Electrolux sospende il piano licenziamenti e le chiusure per 50 giorni. E’ quanto si apprende dal tavolo al Mimit, secondo cui l’azienda ha dato la sua disponibilità a discutere misure condivise.
L’annuncio segue le parole dette dal ministro delle Imprese e del Made in Italy, Adolfo Urso, durante l’intervento al tavolo Electrolux al Mimit, alla presenza dell’azienda, delle organizzazioni sindacali, di Confindustria, delle Regioni e dei Comuni sede di stabilimenti del gruppo.
Il ministro delle Imprese e del Made in Italy, Adolfo Urso: “Il piano presentato dall’azienda è irricevibile e inaccettabile”
“Il giudizio del governo è chiaro: il piano presentato dall’azienda è irricevibile e inaccettabile, rinunciatario sul piano industriale e insostenibile per l’impatto sociale. Serve subito una svolta: occorre già oggi indicare una strada nuova, che possa consentirci di lavorare insieme, con la massima responsabilità, al fine di giungere nel più breve tempo possibile a una nuova proposta fondata sulla valorizzazione delle competenze, sulla tutela del lavoro e sulla salvaguardia della capacità produttiva”. È quanto avrebbe dichiarato il ministro delle Imprese e del Made in Italy, Adolfo Urso, intervenendo in apertura del tavolo Electrolux al Mimit
Luca Ciriani, ministro per i rapporti con il Parlamento: “Piano esuberi Electolux era era assolutamente inaccettabile ed irricevibile”
“Il piano di esuberi che Electrolux aveva presentato era assolutamente inaccettabile ed irricevibile, come governo lo abbiamo detto da subito e continuiamo a sostenerlo.

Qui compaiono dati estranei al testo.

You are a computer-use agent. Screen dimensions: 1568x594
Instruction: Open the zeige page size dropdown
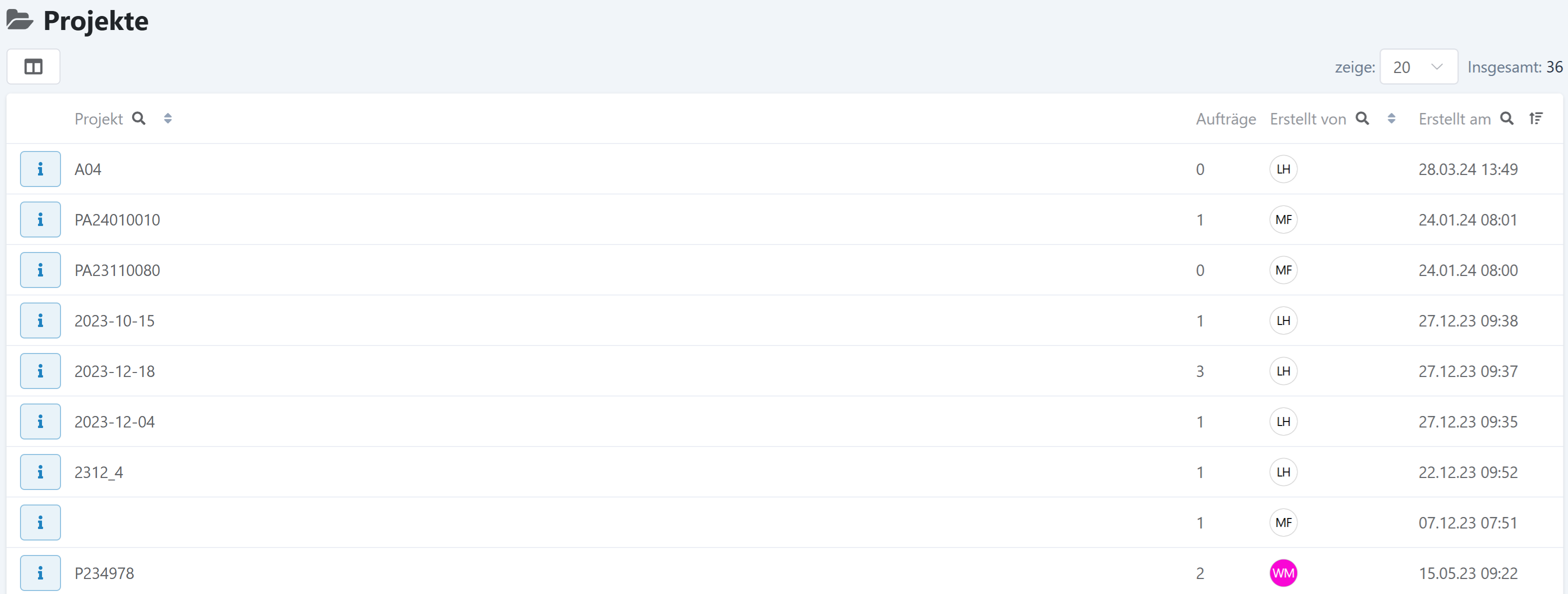click(1418, 67)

Tuttavia, l’apertura arrivata oggi dall’azienda, nel corso del tavolo al Mimit, a trovare con l’esecutivo e le parti sociali delle soluzioni alternative e a lavorare ad un nuovo piano condiviso e sostenibile è un primo passo verso ciò che abbiamo fin da subito auspicato. Molto però ancora resta da fare e da definire perché l’obiettivo che il governo tutto, ed io in prima persona, abbiamo sempre perseguito è la tutela dei lavoratori di tutti gli stabilimenti e per me di quello di Porcia in particolare”. Lo dichiara Luca Ciriani, ministro per i rapporti con il Parlamento, rispetto a quanto emerso al tavolo su Electrolux svoltosi al Mimit e a cui ha preso parte.
Vannia Gava, viceministro dell’Ambiente e della Sicurezza Energetica: “Serve l’impegno di tutte le parti per favorire un percorso credibile di rilancio”
“Accogliamo con moderata soddisfazione la disponibilità manifestata oggi dall’azienda ad aprire un confronto finalizzato a individuare un piano alternativo. Ora serve l’impegno di tutte le parti per favorire un percorso credibile di rilancio e di superamento della crisi, fondato su trasparenza e lealtà reciproca“. Così il viceministro dell’Ambiente e della Sicurezza Energetica Vannia Gava, partecipando oggi al secondo tavolo presso il MIMIT dedicato alla vertenza Electrolux. “Il Governo continuerà a svolgere il proprio ruolo di coordinamento e garanzia, affinché il lavoro di queste settimane produca soluzioni concrete, evitando il rischio di ritrovarci, tra pochi mesi, di nuovo al punto di partenza – prosegue –. L’obiettivo resta chiaro: tutelare l’occupazione, salvaguardare il patrimonio industriale e rafforzare la competitività di un settore strategico per il Paese”.